What about being a tester for new pharmaceuticals? Sounds lucrative. The only thing that scares me are the warnings. You've seen those TV commercials: "Do not take Zymblastia if you have high blood pressure, glaucoma, three heads, a really good lawyer, a strong will to live, connections to the Mafia, or a large cache of surplus National Guard weaponry."
I've always had a fascination with working at a grocery store. My fear is I'd devour the inventory. Only the onions and liver would be safe. I'm also worried somebody would bring a produce item to the cash register and I couldn't identify it. "Is that a pear?" I'd ask. "No, dummy, that's a rutabaga," they'd answer. Who knew?
Maybe I could make extra money as a movie reviewer. Problem is movie reviews come in two flavors: lowbrow (This movie stinks) and highbrow (This film taps the existential zeitgeist of unfulfilled determinism thereby reducing its couture to a tawdry statement of frustrated savoir faire). Who the heck would pay for that?
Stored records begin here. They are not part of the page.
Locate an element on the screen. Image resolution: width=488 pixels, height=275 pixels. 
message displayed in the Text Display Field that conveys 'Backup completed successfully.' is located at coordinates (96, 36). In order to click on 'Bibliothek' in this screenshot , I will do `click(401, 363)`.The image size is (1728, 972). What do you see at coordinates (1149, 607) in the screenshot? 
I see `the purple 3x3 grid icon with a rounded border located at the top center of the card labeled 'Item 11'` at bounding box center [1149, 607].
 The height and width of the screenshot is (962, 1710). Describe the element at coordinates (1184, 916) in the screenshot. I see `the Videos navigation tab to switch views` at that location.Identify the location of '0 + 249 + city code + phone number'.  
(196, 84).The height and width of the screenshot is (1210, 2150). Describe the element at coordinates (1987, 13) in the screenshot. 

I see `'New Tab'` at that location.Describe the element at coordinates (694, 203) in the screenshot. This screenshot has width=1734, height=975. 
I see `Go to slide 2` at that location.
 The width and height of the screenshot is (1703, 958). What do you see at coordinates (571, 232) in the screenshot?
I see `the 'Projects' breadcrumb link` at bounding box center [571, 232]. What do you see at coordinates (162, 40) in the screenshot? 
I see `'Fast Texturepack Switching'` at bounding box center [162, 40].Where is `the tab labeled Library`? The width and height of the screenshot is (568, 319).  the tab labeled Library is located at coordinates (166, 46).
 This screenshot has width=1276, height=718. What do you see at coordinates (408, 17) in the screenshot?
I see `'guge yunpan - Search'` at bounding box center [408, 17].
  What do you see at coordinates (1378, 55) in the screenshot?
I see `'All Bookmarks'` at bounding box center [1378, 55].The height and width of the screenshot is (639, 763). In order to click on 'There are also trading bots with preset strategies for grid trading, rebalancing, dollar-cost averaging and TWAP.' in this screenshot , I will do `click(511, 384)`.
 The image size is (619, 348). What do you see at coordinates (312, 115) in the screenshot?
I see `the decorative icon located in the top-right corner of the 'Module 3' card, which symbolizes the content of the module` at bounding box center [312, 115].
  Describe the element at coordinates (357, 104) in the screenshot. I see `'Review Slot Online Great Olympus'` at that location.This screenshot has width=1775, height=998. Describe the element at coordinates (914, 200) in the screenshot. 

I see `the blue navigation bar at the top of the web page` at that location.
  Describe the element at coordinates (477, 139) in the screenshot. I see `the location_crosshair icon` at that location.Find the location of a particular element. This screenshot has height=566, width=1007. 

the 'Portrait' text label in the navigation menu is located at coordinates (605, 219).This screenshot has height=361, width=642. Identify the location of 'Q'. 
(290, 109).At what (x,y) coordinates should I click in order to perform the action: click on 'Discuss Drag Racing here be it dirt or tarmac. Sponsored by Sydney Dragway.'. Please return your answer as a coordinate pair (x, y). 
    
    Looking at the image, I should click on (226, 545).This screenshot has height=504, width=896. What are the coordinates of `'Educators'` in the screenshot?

A taste tester at a brewery? Now that is a job I could sink my gut into. Imagine a day of staggering around the brewery tapping into the ale vat, sampling the stout, licking the lager spout, hopping up and down in the hops bin ... a plate of nachos and a widescreen TV forever tuned to the NFL channel and I will have died and gone to heaven.
Or I could simplify the process and demand that people send me money. I would start with my friends: "$50 and you'll never hear from Del again." Coworkers would get the "$100 and Del won't monopolize the coffee maker" package. Family members: "Want to disown Del? Fork over $250." Republicans would get: "Del leaves Bush alone and turns on Obama for $250" deal.
I guess there's always the option of being reasonable with my money but where's the fun in that, especially when so many unreasonable and hilarious alternatives are at hand?